Directory caching is a mechanism used to cache directory entries. It keeps the directory entries most likely to be used again in memory. The code that handles directory caching is implemented by the inode function used to lookup a directory entry. When this function is called by the Object Manager while traversing the VFS namespace, it first attempts to get the directory entry from the inode's list. If this fails, and the function detects that the inode does not contain the full directory cache, it calls the filesystem driver to read in the specific directory entry that it's looking for. At this point, if the directory entry was successfully read in, it is returned. Otherwise, the function has failed to find a directory entry.
Multitasking
The executive provides multitasking with processes and threads. Processes are self-contained tasks with their own threads, address space, and object handles. Threads are parts of processes that have their own execution path, registers, and stacks, but run in the same address space as every other thread in their parent process. Each process contains at least one executing thread.
Inter-process Communication
The executive exposes several IPC primitives to userspace, such as events, pipes, sockets, shared memory, synchronization primitives, and waitable timers. These IPC primitives are implemented as objects managed by the object manager. They can be shared between processes by naming them in the object namespace and opening them by name.

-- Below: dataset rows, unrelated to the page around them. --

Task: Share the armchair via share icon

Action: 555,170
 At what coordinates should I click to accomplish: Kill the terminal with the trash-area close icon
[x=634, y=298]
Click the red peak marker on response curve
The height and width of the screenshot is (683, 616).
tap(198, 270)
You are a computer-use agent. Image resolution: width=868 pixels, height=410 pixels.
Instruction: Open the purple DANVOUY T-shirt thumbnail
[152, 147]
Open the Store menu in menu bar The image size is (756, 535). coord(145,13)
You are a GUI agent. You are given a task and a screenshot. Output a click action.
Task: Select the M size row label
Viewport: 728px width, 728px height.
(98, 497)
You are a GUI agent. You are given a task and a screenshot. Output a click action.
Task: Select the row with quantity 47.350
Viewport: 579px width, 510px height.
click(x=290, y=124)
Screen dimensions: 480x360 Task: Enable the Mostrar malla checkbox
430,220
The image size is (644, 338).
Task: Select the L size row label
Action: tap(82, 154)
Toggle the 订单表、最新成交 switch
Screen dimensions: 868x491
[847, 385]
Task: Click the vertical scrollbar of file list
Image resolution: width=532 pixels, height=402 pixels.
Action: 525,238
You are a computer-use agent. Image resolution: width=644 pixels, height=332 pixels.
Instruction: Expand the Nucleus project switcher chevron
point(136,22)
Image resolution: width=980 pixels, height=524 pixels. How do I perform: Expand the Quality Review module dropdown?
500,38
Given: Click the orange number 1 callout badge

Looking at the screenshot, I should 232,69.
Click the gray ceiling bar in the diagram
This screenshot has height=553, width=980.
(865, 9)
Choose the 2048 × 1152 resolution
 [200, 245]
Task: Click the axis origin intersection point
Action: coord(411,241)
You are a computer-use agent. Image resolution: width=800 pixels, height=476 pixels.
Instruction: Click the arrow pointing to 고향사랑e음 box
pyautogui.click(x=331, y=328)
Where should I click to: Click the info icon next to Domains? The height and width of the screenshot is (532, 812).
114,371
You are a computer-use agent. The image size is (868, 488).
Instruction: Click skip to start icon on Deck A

Events are asynchronous events that can be sent to threads. They're meant to be as generic as possible. Events can hold an arbitrary amount of data, which allows them to be used for asynchronous message passing. They are used for many purposes, such as notifying I/O completion, GUI events, and POSIX signals.
Pipes and sockets are both objects that are accessed through file handles. Pipes are objects that provide a bidirectional data flow between 2 file handles. Sockets are communication endpoints that allow for data exchange between processes on the same or different systems. They are session-layer interfaces that provide an abstraction on top of multiple transport-layer protocols.
Shared memory is memory that is shared between multiple processes. It is implemented using the Memory Manager's section objects.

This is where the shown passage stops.